— Start of Stored data —
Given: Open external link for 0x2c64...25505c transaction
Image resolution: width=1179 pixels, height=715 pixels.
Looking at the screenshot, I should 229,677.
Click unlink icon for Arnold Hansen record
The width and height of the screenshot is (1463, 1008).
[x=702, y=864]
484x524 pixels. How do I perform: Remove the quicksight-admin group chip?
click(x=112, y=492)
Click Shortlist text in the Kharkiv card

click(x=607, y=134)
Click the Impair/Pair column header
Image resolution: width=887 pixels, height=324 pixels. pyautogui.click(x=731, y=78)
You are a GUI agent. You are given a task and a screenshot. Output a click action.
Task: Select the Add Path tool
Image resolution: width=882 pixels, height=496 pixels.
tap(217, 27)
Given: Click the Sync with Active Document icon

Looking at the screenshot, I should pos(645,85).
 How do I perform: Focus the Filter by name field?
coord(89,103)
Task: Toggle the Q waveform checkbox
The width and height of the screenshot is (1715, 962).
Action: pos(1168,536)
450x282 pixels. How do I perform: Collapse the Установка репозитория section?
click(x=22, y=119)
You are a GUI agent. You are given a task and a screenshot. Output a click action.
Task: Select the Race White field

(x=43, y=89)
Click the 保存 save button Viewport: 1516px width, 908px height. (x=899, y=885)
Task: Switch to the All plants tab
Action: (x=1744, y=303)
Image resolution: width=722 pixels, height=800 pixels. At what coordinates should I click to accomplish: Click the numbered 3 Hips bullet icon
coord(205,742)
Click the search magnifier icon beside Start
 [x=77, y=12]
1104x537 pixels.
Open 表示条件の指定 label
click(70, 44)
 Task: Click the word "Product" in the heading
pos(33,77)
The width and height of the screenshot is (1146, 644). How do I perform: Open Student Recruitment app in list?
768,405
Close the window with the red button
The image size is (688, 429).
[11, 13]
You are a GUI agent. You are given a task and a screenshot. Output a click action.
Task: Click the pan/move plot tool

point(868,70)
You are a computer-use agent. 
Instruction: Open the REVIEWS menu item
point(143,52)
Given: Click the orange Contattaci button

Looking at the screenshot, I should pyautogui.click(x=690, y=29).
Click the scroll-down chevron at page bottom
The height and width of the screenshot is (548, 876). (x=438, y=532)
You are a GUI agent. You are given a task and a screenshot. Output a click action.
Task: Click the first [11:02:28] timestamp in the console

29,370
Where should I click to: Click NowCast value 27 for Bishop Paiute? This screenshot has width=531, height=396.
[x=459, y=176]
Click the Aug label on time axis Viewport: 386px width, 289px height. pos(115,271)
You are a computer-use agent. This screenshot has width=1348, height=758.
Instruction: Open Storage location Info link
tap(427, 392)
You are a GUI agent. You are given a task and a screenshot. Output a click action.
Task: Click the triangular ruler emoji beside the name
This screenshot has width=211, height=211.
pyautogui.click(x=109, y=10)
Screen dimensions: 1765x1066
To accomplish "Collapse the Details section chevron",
— End of Stored data —
▸ Goal
Convert each line of the listing above into a JSON list of strings, one string per line, and omit the blank lines.

▸ Correct answer
[
  "Given: Open external link for 0x2c64...25505c transaction",
  "Image resolution: width=1179 pixels, height=715 pixels.",
  "Looking at the screenshot, I should 229,677.",
  "Click unlink icon for Arnold Hansen record",
  "The width and height of the screenshot is (1463, 1008).",
  "[x=702, y=864]",
  "484x524 pixels. How do I perform: Remove the quicksight-admin group chip?",
  "click(x=112, y=492)",
  "Click Shortlist text in the Kharkiv card",
  "click(x=607, y=134)",
  "Click the Impair/Pair column header",
  "Image resolution: width=887 pixels, height=324 pixels. pyautogui.click(x=731, y=78)",
  "You are a GUI agent. You are given a task and a screenshot. Output a click action.",
  "Task: Select the Add Path tool",
  "Image resolution: width=882 pixels, height=496 pixels.",
  "tap(217, 27)",
  "Given: Click the Sync with Active Document icon",
  "Looking at the screenshot, I should pos(645,85).",
  " How do I perform: Focus the Filter by name field?",
  "coord(89,103)",
  "Task: Toggle the Q waveform checkbox",
  "The width and height of the screenshot is (1715, 962).",
  "Action: pos(1168,536)",
  "450x282 pixels. How do I perform: Collapse the Установка репозитория section?",
  "click(x=22, y=119)",
  "You are a GUI agent. You are given a task and a screenshot. Output a click action.",
  "Task: Select the Race White field",
  "(x=43, y=89)",
  "Click the 保存 save button Viewport: 1516px width, 908px height. (x=899, y=885)",
  "Task: Switch to the All plants tab",
  "Action: (x=1744, y=303)",
  "Image resolution: width=722 pixels, height=800 pixels. At what coordinates should I click to accomplish: Click the numbered 3 Hips bullet icon",
  "coord(205,742)",
  "Click the search magnifier icon beside Start",
  " [x=77, y=12]",
  "1104x537 pixels.",
  "Open 表示条件の指定 label",
  "click(70, 44)",
  " Task: Click the word \"Product\" in the heading",
  "pos(33,77)",
  "The width and height of the screenshot is (1146, 644). How do I perform: Open Student Recruitment app in list?",
  "768,405",
  "Close the window with the red button",
  "The image size is (688, 429).",
  "[11, 13]",
  "You are a GUI agent. You are given a task and a screenshot. Output a click action.",
  "Task: Click the pan/move plot tool",
  "point(868,70)",
  "You are a computer-use agent. ",
  "Instruction: Open the REVIEWS menu item",
  "point(143,52)",
  "Given: Click the orange Contattaci button",
  "Looking at the screenshot, I should pyautogui.click(x=690, y=29).",
  "Click the scroll-down chevron at page bottom",
  "The height and width of the screenshot is (548, 876). (x=438, y=532)",
  "You are a GUI agent. You are given a task and a screenshot. Output a click action.",
  "Task: Click the first [11:02:28] timestamp in the console",
  "29,370",
  "Where should I click to: Click NowCast value 27 for Bishop Paiute? This screenshot has width=531, height=396.",
  "[x=459, y=176]",
  "Click the Aug label on time axis Viewport: 386px width, 289px height. pos(115,271)",
  "You are a computer-use agent. This screenshot has width=1348, height=758.",
  "Instruction: Open Storage location Info link",
  "tap(427, 392)",
  "You are a GUI agent. You are given a task and a screenshot. Output a click action.",
  "Task: Click the triangular ruler emoji beside the name",
  "This screenshot has width=211, height=211.",
  "pyautogui.click(x=109, y=10)",
  "Screen dimensions: 1765x1066",
  "To accomplish \"Collapse the Details section chevron\","
]